Your instructions: Retype all data exactly as given. Pictures should not be retyped.
======== Dataset records
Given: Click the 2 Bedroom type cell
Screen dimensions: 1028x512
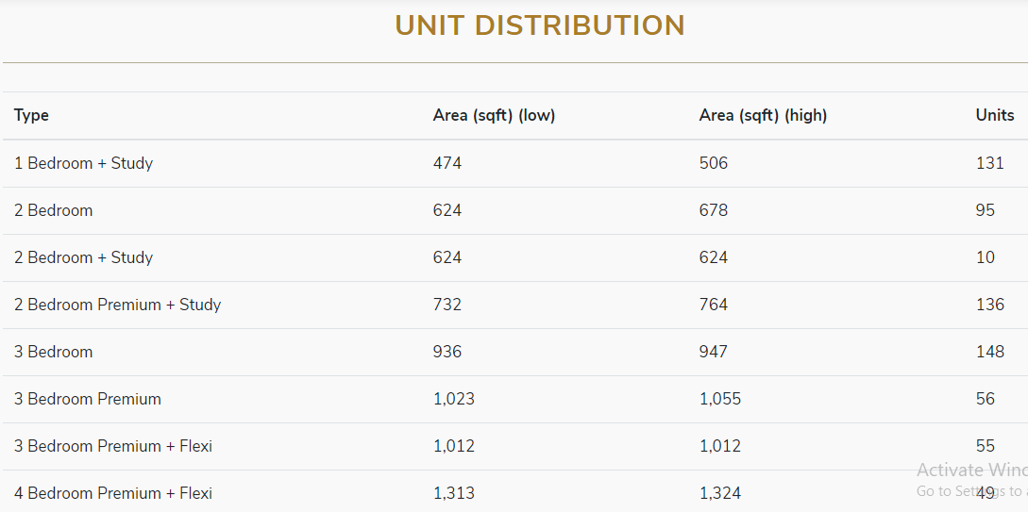Looking at the screenshot, I should [53, 210].
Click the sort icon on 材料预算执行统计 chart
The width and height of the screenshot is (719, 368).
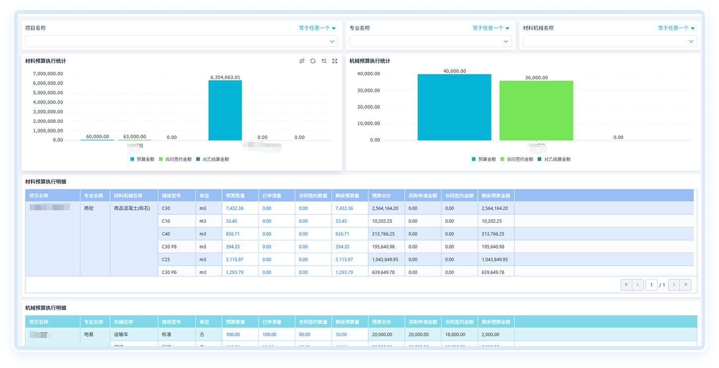324,61
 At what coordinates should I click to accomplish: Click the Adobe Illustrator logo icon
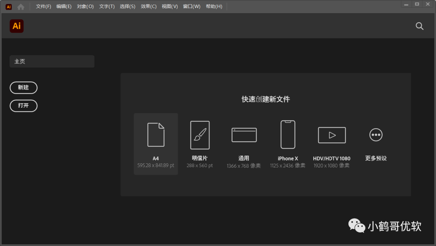coord(16,26)
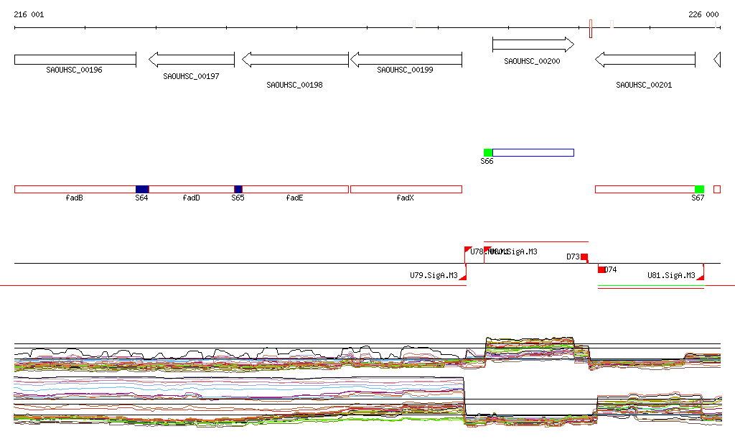Click the green S67 segment box
735x439 pixels.
699,190
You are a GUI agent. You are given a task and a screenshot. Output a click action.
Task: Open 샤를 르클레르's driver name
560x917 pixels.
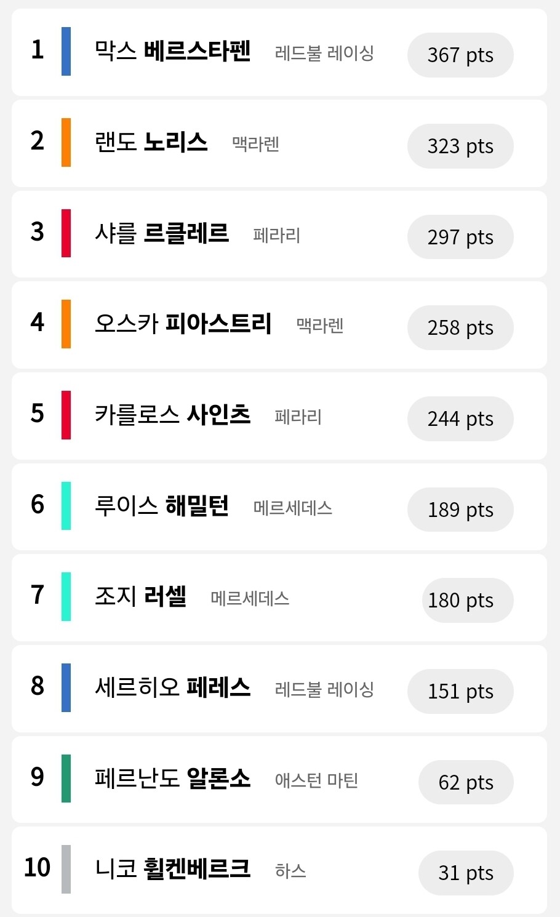(x=161, y=233)
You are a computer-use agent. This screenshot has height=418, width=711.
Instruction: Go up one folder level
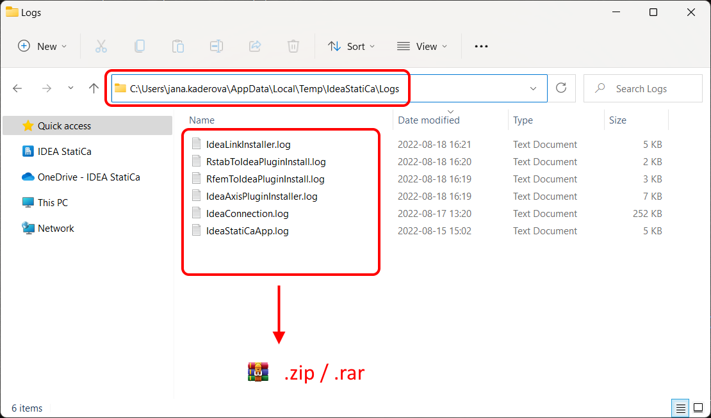pyautogui.click(x=94, y=88)
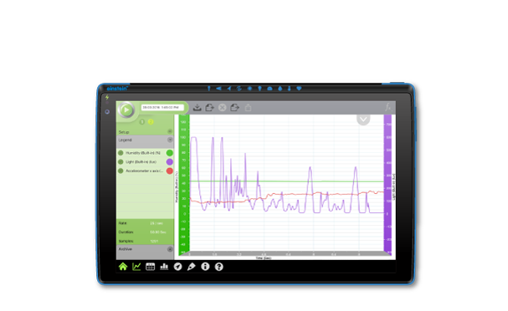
================
Reply:
Given: Click the 2 Bedroom type cell
Screen dimensions: 1028x512
Looking at the screenshot, I should [53, 210].
Click the sort icon on 材料预算执行统计 chart
The width and height of the screenshot is (719, 368).
324,61
 At what coordinates should I click to accomplish: Click the Adobe Illustrator logo icon
coord(16,26)
Click the green S67 segment box
735x439 pixels.
699,190
You are a GUI agent. You are given a task and a screenshot. Output a click action.
Task: Open 샤를 르클레르's driver name
560x917 pixels.
(x=161, y=233)
You are a computer-use agent. This screenshot has height=418, width=711.
Instruction: Go up one folder level
pyautogui.click(x=94, y=88)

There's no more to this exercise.